Ya, I got to try and scale it down cause its not able to turn in the threads. Too tight on the tolerances or maybe the threads are messed up, not sure. The first one I did broke off in the plate so hoping when I get a chance to print it again, 90% will work, but so far no luck.

great work! this is the first mode for my Anet a8.

glad you like it!
I just remixed it because the other one didn't work for me due to different dimmensions.

In what position did you print the tensioner body? My print choked when it got to the upper arms

I printed it rotated 90º so that the "faces" would be on top and bottom, with supports between arms and a honeycomb infill if I remember

Excellent , thanks, nice design , works well . Had to scale the thread down slightly for a nice fit , but that was to be expected with thread tolerances & various printer settings & different filament materials .

Glad it worked for you! I didn't have to scale it when printing at 0.1, only had to screw in and out completely a few times to make it smooth
I used PLA but maybe with ABS or nylon would be more resistant

I printed it in ABS & I always find ABS holes seem to shrink 8-10% , so i was ex­pecting to have to scale it a little ,but it all worked nice .
I just modded my A8 to take a 200 x 300 hotbed , which is working well.

looks great! what did you do to enlarge it? did you modify firmware or only hardware?

Yes, it was fairly involved , Had to mod everything . Firmware needed changing for all the new parameters for bed & axis movement , Auto bed leveling co-ordinates & lots of mods to the startup G code, & then tune it all. Hardware took a month to build & accumulate all the necessary parts , like the larger bed , new bigger power supply , mosfets , wiring etc, & the hardware . Needed new M8 joining rods , linear shafts & then had to design & print parts like a frame extension , cable duct , & also fabricate a new aluminium table base etc.
Once i had everything done it only took an evening to convert it all, but many hours of prep . Happy with the result , much more versatile machine now but a fairly complex upgrade .

that sure is a lot of work but it's worth it! now you can print larger objects without having to slice and glue them so much and that great!!
really..good job!

Yep , already printed some 300mm long parts , so worth tbe effort.☺

I typical newbie question...... Anet A8 - hotbed plate 220 x220 on the diagonal it should fit . Cura scales it down to around 176mm and I have not found a way to re-scale it and turn it 45 degrees on the diagonal. Slicr Also seems to start it at 176 and scalling x125 give more or less the right dimensions - in theory... but its will cut off on one end or the other ! So how do I get to print it fit the frame?

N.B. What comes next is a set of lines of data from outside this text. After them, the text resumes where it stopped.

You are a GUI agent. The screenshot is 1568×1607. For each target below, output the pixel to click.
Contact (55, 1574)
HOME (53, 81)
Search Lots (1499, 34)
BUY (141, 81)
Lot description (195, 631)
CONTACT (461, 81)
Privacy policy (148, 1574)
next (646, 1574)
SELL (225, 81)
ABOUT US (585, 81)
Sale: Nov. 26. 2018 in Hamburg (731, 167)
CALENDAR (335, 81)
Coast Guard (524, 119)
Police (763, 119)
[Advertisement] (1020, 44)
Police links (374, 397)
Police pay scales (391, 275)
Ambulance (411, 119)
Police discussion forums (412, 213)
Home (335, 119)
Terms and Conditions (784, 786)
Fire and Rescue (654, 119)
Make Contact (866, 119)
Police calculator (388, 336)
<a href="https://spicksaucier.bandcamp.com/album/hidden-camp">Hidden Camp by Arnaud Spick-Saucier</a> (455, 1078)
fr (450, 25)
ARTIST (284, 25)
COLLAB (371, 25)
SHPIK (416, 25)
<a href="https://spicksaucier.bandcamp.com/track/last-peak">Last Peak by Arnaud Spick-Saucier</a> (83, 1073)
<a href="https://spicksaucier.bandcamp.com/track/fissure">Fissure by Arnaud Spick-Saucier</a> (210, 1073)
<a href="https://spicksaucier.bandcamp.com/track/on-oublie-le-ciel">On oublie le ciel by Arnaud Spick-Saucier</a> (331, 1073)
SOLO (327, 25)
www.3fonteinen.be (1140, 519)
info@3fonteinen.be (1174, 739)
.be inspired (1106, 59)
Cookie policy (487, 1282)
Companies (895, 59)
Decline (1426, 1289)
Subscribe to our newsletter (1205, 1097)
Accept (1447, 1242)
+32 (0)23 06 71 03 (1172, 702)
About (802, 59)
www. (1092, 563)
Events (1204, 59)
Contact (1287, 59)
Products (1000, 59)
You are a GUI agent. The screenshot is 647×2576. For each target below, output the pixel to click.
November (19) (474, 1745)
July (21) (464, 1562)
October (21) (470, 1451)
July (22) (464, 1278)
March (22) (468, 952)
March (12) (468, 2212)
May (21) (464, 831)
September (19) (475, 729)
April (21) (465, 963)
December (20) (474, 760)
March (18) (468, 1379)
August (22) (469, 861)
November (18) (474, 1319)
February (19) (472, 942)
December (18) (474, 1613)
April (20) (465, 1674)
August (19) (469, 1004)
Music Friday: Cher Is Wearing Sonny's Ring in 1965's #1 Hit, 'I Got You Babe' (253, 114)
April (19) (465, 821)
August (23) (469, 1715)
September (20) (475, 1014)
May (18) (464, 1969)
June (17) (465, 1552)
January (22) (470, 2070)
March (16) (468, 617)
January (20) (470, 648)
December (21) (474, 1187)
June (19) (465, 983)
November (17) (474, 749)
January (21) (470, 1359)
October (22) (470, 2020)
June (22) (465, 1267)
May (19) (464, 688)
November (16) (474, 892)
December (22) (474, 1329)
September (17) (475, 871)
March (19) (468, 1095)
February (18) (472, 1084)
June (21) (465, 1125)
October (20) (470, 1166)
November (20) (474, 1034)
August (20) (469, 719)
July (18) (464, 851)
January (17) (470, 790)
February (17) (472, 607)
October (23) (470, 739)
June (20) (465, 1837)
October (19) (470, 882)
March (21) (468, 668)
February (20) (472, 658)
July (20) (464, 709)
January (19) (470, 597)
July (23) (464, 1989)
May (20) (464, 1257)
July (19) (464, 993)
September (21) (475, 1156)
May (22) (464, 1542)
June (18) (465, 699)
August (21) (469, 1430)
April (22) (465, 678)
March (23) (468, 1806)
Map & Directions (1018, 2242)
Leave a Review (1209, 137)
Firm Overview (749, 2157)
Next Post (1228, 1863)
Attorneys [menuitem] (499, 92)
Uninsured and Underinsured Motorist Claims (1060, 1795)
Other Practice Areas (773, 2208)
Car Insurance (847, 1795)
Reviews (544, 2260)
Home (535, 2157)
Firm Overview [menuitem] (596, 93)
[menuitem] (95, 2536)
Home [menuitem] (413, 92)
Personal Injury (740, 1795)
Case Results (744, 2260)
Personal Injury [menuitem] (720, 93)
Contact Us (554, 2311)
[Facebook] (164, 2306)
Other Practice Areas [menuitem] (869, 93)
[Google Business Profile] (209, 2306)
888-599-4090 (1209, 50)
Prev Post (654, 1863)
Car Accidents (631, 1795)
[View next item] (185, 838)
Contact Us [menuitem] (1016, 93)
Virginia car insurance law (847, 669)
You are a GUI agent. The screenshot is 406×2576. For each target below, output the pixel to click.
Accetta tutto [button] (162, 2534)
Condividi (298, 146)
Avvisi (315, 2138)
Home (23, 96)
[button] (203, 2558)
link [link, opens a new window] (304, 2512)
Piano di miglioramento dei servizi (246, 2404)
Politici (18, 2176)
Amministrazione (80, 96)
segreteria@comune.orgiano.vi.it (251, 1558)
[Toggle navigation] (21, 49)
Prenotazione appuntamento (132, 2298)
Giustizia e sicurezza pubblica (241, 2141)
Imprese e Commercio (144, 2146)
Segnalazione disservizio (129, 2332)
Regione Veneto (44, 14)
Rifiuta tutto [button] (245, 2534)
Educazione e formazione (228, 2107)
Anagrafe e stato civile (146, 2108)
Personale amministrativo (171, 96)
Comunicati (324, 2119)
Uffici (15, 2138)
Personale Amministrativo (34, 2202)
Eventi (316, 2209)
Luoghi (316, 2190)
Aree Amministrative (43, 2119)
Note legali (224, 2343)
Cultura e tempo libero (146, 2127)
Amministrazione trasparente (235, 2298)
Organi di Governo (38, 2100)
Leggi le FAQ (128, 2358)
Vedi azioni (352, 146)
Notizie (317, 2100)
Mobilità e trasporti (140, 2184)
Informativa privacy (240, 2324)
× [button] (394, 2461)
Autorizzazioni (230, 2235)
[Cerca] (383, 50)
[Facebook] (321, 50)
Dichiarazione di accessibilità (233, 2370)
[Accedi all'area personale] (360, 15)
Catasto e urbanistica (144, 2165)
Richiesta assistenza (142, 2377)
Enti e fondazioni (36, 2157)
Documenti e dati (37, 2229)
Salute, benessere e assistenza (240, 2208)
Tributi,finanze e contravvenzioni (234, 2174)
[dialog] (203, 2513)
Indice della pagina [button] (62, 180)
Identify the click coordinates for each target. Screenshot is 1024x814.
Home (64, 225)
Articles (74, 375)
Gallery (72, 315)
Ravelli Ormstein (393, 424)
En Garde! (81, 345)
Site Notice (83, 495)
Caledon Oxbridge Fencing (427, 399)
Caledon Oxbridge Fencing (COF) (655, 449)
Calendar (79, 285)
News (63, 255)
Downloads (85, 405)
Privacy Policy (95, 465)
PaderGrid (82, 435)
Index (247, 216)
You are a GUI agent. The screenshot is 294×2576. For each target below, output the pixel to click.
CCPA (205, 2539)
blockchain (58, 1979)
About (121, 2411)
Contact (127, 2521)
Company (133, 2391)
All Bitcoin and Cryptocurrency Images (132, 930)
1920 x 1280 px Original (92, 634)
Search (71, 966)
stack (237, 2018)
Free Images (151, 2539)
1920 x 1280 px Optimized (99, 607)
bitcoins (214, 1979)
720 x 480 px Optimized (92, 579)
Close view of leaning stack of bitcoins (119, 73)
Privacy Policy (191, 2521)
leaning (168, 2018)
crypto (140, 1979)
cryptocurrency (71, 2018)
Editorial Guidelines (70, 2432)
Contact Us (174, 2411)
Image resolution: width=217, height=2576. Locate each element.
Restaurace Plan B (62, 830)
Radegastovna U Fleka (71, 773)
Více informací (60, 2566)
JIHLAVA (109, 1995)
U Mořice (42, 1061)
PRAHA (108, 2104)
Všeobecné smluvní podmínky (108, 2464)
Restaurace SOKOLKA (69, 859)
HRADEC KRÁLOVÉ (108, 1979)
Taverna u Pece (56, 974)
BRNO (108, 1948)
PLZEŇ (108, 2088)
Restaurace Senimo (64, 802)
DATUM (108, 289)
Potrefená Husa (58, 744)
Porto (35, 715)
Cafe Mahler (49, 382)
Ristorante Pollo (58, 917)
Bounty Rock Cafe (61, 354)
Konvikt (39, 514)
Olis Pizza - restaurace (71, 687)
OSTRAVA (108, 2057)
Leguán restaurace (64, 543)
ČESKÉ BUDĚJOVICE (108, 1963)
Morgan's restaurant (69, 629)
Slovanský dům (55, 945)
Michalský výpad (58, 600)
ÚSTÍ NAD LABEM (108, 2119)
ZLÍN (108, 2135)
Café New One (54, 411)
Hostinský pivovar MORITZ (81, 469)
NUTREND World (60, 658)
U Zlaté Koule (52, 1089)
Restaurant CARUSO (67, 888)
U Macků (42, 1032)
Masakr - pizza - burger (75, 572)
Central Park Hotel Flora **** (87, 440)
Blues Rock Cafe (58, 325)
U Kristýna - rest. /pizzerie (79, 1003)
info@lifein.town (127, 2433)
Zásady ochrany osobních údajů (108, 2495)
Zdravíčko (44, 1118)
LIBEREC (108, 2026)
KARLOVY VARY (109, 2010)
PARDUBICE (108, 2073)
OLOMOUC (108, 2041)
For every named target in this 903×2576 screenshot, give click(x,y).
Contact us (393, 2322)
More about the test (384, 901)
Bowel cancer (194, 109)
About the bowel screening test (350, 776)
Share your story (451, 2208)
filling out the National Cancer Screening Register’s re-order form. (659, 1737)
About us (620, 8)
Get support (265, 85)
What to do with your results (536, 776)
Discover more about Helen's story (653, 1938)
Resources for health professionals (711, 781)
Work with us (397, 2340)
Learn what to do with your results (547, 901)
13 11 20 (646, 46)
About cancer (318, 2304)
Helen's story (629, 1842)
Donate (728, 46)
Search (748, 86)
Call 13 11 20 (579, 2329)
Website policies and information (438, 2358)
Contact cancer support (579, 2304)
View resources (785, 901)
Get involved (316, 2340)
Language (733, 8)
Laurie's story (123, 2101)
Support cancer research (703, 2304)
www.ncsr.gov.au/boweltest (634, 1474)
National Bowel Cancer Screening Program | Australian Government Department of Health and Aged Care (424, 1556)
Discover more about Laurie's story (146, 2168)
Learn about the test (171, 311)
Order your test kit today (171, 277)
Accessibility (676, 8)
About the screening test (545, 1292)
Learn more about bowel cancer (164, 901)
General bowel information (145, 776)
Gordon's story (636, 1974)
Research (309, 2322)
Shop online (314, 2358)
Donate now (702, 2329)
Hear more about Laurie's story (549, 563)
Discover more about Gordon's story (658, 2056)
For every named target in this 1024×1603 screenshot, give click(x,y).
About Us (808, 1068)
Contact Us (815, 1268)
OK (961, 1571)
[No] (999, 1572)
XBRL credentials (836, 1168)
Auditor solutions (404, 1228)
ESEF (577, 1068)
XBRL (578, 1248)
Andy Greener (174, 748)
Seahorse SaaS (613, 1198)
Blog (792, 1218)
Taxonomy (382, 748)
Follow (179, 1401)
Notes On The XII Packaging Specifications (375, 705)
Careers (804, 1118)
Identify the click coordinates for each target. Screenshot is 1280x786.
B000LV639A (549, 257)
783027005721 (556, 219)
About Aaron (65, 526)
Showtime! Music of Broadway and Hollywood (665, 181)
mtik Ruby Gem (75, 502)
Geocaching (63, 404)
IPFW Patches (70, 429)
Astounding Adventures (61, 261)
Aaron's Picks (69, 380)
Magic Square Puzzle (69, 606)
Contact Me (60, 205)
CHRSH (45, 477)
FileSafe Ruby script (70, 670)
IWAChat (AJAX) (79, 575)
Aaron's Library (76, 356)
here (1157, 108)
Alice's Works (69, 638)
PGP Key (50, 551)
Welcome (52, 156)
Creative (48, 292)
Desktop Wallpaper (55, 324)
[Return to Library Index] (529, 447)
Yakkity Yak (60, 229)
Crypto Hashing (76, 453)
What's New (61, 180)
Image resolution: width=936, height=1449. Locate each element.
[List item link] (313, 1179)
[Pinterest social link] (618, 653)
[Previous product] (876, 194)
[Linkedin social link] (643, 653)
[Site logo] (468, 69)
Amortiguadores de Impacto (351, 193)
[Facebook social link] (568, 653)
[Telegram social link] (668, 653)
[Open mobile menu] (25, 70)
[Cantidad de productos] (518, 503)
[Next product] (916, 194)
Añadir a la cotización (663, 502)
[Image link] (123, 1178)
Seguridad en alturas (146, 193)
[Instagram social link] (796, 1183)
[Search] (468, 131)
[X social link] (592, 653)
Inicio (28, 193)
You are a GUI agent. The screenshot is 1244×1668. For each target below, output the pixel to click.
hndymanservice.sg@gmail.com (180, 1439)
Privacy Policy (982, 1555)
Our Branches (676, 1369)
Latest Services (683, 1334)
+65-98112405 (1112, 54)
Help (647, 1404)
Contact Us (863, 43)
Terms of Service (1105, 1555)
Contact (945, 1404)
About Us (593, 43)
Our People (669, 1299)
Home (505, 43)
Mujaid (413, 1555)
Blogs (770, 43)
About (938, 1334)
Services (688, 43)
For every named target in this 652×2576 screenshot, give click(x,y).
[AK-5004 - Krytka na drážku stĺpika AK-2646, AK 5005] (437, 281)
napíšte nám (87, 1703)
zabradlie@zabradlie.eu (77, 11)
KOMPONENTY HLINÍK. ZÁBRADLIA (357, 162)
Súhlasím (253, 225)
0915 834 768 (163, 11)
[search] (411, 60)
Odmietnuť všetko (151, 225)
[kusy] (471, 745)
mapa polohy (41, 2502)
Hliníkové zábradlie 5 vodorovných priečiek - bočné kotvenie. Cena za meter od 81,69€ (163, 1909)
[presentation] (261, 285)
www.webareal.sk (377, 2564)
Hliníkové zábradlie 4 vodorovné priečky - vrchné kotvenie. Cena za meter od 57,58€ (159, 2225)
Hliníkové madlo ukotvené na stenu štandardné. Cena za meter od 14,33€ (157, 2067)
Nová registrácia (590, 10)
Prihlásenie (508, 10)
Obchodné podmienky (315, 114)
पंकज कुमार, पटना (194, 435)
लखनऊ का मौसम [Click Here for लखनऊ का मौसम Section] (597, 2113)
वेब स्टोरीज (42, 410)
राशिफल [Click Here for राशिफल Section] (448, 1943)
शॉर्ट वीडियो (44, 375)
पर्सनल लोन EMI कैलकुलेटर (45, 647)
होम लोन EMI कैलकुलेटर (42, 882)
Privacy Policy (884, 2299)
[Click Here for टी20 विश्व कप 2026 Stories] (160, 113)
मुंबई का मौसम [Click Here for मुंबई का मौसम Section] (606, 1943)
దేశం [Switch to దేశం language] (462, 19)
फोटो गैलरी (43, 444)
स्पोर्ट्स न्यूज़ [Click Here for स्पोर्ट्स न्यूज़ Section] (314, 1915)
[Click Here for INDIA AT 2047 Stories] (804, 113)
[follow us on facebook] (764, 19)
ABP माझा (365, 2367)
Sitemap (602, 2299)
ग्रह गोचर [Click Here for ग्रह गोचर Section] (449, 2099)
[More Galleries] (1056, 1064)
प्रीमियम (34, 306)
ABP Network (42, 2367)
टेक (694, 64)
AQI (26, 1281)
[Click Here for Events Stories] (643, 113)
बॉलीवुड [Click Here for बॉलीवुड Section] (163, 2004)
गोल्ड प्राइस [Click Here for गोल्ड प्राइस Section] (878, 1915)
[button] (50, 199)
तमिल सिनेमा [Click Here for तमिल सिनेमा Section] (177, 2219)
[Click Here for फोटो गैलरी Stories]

I'm a newbie too so don't worry. what frame are you trying to print? the same one I have in my pictures? if you open it in cura it says that it's been scaled to 74%. click on the object and go to the SCALE button on the left and then insteadd of the 74,41% that you should have put 100%. Then click the button under it and rotate 45º. after that move it manually (auto center doesn't work for this model so don't even bother trying it) and done.

Hope it helps

Can you give 123 file or make arms 6.7 mm thick instead of 7.7? With about 10.2mm distance between them?

I can't give that file since I made it using illustrator and tinkercad...
I don't know if this is what you asked for, but I made it using the measurements you gave me.